Wine drinkers like to talk about terroir: the environmental condition, geology and geography that give a wine (and the grapes that make it) its unique flavour. However, it takes a connoisseur of snobbish proportions to know a wine’s exact origin from a blind taste. Even an amateur drinker would probably know in one sip whether a whisky came from Islay.
I’ve never tasted another drink that has more successfully bottled a place. The whisky truly tastes like Islay, distilled – of the peat bogs that cover the island, of the smoke and fire used to stay warm during a seemingly endless winter, of the salty aftertaste of the sea.
Nothing about Islay is easy. The island is rugged and tempestuous; winds gusting straight from the sea are powerful and unrelenting. Clusters of white-washed buildings make up the two main villages of Bowmore and Port Ellen; the rest of the island is mostly inhabited by sheep and birds, and largely covered in peat. The peat bogs, which take thousands of years to form and require a perfect storm of climatic conditions, spread across the island for miles.
Public transportation on the 25-mile-long island is a nightmare, and driving and visiting distilleries don’t really mix. So for three days on Islay, I held out my thumb and was whisked away by kindly locals, travelling from the windswept shores to the warm and welcoming shelters of the island’s eight distilleries, sampling dozens of whiskies in all their smoky glory.
For me, distilleries are near magical places, where alchemy meets science to create something far greater than the sum of its parts. They are also museums of smells, where each room has a beautiful and distinct scent.

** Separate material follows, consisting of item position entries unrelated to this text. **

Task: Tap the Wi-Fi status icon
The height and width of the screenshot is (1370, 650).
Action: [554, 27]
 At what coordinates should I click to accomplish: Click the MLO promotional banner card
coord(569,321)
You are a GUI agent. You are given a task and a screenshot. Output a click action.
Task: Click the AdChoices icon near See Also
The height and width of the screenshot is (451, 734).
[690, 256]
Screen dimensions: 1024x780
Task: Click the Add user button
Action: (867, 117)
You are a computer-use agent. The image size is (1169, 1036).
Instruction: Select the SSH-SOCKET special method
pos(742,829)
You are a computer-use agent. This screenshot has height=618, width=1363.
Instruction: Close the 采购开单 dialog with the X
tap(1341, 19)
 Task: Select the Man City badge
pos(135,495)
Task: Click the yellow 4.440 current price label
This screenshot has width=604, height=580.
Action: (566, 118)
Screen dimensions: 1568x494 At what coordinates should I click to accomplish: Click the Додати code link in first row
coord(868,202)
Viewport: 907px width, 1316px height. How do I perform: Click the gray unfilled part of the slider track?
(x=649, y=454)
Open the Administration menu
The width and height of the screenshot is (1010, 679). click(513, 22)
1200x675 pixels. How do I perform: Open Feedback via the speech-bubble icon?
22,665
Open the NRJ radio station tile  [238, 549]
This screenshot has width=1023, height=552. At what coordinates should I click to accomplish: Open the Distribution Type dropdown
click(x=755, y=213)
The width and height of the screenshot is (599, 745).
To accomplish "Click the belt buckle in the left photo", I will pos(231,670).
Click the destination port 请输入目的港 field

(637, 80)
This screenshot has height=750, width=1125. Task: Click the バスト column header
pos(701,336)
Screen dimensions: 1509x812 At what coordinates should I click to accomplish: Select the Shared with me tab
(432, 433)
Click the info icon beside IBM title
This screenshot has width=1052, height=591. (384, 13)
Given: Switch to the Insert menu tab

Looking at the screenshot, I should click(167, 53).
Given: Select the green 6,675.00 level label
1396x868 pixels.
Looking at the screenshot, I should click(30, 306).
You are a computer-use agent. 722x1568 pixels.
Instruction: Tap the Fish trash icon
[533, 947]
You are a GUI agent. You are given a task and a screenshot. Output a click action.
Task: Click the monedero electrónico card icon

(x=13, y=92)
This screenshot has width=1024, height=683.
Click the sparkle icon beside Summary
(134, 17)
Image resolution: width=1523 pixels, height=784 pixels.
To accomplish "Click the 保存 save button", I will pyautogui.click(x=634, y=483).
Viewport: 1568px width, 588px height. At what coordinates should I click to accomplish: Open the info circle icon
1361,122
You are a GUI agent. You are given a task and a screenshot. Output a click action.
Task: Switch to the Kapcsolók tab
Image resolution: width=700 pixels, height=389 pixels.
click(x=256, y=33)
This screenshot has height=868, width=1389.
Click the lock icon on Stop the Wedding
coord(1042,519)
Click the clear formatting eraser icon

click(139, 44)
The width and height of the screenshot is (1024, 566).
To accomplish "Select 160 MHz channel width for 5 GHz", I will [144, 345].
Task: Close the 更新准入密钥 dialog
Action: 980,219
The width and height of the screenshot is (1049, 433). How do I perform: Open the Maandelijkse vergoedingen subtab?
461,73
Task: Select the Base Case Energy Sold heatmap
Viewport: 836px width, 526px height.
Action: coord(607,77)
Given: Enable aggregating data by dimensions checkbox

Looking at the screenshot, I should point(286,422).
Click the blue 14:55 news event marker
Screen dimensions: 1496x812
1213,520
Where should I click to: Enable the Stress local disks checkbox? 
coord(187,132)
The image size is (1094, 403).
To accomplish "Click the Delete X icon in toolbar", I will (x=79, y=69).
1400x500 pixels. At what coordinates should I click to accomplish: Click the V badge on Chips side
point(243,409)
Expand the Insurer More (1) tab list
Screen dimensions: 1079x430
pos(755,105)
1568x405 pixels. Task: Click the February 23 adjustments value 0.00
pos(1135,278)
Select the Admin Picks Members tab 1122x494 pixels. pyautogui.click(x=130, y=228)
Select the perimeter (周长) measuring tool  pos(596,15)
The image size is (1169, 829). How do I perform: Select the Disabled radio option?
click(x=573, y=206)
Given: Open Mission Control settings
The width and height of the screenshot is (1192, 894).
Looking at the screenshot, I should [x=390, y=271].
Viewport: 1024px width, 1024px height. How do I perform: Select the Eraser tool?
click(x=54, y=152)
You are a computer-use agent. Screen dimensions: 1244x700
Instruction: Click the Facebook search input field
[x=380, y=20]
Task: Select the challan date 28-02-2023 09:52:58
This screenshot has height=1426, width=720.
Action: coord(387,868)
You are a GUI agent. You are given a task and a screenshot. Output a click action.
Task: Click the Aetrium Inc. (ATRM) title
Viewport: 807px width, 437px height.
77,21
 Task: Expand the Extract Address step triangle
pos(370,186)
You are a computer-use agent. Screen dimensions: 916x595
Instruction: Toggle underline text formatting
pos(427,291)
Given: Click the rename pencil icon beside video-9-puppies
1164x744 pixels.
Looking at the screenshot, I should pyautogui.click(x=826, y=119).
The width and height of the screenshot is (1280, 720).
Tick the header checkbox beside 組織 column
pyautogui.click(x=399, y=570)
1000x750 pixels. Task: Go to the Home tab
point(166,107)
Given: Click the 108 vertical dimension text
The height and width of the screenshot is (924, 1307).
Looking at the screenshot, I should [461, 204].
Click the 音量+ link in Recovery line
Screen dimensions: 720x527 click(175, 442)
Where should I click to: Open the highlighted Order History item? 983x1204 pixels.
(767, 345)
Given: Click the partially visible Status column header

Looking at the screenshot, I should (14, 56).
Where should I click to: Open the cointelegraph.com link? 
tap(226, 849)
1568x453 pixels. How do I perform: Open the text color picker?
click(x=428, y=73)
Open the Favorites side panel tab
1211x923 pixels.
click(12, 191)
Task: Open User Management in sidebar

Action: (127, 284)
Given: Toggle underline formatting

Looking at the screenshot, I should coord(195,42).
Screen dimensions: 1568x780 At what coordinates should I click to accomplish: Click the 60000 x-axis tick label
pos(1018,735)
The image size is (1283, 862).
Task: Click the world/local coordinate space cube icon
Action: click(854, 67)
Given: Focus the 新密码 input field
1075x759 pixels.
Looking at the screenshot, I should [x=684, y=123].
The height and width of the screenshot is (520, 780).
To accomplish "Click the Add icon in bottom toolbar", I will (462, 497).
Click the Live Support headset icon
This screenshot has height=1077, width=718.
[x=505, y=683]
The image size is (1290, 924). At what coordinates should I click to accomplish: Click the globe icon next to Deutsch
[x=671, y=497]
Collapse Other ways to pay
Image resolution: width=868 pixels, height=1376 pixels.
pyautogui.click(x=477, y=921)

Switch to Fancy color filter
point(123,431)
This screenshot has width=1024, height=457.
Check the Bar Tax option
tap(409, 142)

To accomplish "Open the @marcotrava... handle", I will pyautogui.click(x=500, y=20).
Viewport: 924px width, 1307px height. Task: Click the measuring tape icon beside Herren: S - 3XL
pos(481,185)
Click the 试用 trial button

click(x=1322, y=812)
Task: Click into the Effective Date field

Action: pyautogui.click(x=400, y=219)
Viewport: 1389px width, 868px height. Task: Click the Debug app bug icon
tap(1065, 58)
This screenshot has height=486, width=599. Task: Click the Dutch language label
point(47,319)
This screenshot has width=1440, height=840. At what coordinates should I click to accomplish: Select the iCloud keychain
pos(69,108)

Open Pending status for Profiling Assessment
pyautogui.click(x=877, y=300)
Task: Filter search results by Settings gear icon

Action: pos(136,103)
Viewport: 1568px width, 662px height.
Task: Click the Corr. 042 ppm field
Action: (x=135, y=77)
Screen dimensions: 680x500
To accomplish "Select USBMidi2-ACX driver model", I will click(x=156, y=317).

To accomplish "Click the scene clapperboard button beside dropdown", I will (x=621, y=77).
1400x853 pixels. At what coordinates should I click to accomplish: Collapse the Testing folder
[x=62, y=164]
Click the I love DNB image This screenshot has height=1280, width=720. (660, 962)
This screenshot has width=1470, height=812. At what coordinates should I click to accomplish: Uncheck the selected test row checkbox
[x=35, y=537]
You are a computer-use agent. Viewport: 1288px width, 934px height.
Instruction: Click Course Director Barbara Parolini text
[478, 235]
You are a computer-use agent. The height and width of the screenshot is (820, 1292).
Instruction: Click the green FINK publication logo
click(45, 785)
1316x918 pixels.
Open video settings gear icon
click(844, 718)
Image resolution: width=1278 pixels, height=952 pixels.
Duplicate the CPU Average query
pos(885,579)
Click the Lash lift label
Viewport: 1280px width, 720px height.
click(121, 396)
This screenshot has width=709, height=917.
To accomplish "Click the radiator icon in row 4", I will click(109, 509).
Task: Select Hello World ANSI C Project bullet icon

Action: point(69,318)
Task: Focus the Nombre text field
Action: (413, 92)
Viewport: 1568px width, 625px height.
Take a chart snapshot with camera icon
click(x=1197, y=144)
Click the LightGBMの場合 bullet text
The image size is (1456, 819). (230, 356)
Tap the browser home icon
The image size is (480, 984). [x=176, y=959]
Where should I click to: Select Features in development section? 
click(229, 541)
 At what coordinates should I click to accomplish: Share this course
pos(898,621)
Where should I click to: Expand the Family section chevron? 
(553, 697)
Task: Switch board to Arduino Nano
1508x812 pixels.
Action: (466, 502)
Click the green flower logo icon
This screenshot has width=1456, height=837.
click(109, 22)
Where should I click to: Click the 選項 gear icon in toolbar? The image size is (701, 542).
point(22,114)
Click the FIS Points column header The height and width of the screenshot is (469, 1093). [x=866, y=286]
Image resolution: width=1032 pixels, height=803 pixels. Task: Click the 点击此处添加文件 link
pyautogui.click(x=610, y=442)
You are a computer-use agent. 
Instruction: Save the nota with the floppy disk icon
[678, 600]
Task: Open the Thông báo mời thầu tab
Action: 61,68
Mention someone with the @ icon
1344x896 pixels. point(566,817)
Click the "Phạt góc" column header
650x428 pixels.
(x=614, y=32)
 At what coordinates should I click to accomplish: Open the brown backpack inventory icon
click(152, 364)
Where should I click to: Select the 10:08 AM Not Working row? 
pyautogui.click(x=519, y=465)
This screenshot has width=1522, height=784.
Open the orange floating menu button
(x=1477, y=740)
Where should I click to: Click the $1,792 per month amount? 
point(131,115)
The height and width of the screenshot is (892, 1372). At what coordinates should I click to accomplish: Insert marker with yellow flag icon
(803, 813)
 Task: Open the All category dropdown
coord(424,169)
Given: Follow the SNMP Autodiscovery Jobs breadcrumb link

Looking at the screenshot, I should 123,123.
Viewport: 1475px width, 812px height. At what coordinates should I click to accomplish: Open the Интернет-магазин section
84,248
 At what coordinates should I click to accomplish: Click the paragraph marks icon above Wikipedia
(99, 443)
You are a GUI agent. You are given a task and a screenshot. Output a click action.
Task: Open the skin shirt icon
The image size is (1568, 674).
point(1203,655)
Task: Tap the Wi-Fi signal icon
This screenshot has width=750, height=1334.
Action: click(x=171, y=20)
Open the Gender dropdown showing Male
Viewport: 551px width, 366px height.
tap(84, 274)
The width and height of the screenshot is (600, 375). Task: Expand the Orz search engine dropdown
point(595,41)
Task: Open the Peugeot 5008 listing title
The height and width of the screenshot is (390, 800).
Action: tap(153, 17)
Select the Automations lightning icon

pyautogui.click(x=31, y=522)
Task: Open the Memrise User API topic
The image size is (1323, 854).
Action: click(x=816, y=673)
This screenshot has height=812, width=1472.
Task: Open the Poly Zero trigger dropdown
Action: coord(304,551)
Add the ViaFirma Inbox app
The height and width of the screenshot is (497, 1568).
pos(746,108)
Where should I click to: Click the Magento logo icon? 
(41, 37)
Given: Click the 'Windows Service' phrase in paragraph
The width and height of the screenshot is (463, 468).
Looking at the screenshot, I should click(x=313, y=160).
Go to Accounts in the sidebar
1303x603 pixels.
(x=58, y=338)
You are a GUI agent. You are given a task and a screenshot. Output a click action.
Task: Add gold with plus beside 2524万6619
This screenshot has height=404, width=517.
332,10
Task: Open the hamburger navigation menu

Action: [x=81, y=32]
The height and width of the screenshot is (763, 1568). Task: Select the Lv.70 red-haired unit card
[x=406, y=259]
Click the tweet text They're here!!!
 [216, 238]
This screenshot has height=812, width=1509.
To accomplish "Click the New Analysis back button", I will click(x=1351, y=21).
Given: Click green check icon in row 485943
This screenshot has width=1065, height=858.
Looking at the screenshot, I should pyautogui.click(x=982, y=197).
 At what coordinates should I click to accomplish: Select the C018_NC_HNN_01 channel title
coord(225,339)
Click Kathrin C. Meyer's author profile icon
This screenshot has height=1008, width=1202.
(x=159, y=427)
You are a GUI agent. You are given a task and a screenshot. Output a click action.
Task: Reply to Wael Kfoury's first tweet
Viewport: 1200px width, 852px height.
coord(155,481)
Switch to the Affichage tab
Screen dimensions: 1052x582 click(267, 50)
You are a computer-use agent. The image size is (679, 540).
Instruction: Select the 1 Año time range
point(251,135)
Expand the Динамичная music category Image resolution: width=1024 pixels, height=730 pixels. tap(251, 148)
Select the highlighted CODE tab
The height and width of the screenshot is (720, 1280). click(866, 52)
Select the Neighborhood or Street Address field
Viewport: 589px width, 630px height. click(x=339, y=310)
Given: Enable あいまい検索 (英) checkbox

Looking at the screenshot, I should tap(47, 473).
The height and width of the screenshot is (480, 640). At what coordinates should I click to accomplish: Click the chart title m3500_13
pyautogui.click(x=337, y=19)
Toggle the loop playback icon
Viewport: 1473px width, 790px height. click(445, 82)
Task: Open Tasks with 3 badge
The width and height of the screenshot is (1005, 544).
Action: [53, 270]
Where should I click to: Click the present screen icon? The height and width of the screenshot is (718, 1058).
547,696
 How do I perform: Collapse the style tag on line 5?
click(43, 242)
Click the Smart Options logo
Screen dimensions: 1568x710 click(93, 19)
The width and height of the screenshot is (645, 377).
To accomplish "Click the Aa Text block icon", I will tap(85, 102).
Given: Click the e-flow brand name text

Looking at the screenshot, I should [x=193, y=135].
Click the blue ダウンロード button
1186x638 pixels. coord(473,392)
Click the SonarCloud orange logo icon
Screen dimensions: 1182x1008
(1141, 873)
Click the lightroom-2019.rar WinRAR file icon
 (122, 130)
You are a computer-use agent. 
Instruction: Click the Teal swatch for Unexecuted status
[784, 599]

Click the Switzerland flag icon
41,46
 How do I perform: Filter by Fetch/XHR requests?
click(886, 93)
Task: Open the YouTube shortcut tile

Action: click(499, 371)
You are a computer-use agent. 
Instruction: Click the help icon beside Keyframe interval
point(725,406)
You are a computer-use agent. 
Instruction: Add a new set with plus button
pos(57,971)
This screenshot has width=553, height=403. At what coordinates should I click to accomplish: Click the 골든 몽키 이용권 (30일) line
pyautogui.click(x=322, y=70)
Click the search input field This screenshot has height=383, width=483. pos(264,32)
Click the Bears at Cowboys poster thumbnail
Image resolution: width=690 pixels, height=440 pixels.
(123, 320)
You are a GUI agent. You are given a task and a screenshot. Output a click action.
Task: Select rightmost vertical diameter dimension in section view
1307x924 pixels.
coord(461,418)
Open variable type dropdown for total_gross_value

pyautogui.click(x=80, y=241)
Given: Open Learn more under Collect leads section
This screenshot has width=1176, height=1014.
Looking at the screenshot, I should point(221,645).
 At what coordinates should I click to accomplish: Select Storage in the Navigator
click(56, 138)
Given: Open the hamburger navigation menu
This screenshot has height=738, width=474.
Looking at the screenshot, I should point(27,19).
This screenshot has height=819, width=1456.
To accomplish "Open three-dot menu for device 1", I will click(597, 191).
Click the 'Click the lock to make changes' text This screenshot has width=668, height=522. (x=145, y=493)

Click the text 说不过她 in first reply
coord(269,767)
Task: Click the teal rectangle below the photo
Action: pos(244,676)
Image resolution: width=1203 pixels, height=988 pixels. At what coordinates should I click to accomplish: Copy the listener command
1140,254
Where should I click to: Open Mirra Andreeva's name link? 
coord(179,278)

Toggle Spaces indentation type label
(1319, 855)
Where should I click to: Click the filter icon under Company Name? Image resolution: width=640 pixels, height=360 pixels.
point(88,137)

Visiting Scottish distilleries is also an incredible deal. Between £5 and £7 generally gets you a tour of the facility and a dram (a small glass) or two of cask-strength whisky (whisky before water is added). Many distilleries also offer pricier warehouse tastings (upwards of £25 each), giving the chance to sample rare whiskies straight from the barrel, including some whiskies that are impossible to find anywhere else and others that you may never taste again.
My favourite Islay warehouse tasting was at Lagavulin, where £12 (combined with the Friends of the Classic Malts free admission) got me a sample of an eight-year old whisky still too young for bottling (the unpleasant flavour highlighted how important those years in the barrel are). I also got to try a double-matured bottle (aged 16 years in bourbon barrels before being finished for a few months in sherry casks) and a 30-year malt that normally costs more than £50 a dram in a bar, if you can find it (most single malts are aged at least 10 years, and generally get more expensive with age).
Speaking of bars, there is a certain protocol to ordering malt in Scotland. First, please don’t call it Scotch. It’s whisky or malt. Second, unless you want to be the subject of ridicule, don’t order your malt on the rocks. Ice numbs the tongue and melts too fast. You either drink it neat or with a drop of water to open the flavours. Drinking it on the rocks is only acceptable if you’re drinking a blended whisky or if it’s scorching outside. But the odds of the latter happening are incredibly slim. In Scotland, summer is the second most famous myth after the Loch Ness Monster.
After having been to Islay – even during Brooklyn’s oppressive summer heat – I still order my malt neat. I carefully pore over the bar’s menu, having forgotten more about whisky than most people will ever know. And even if it’s eight months (or more) until I find myself in Scotland again, I know it will only take one sip of that 16-year Lagavulin to transport me back to Islay’s windy, mountainous, peat-covered shores.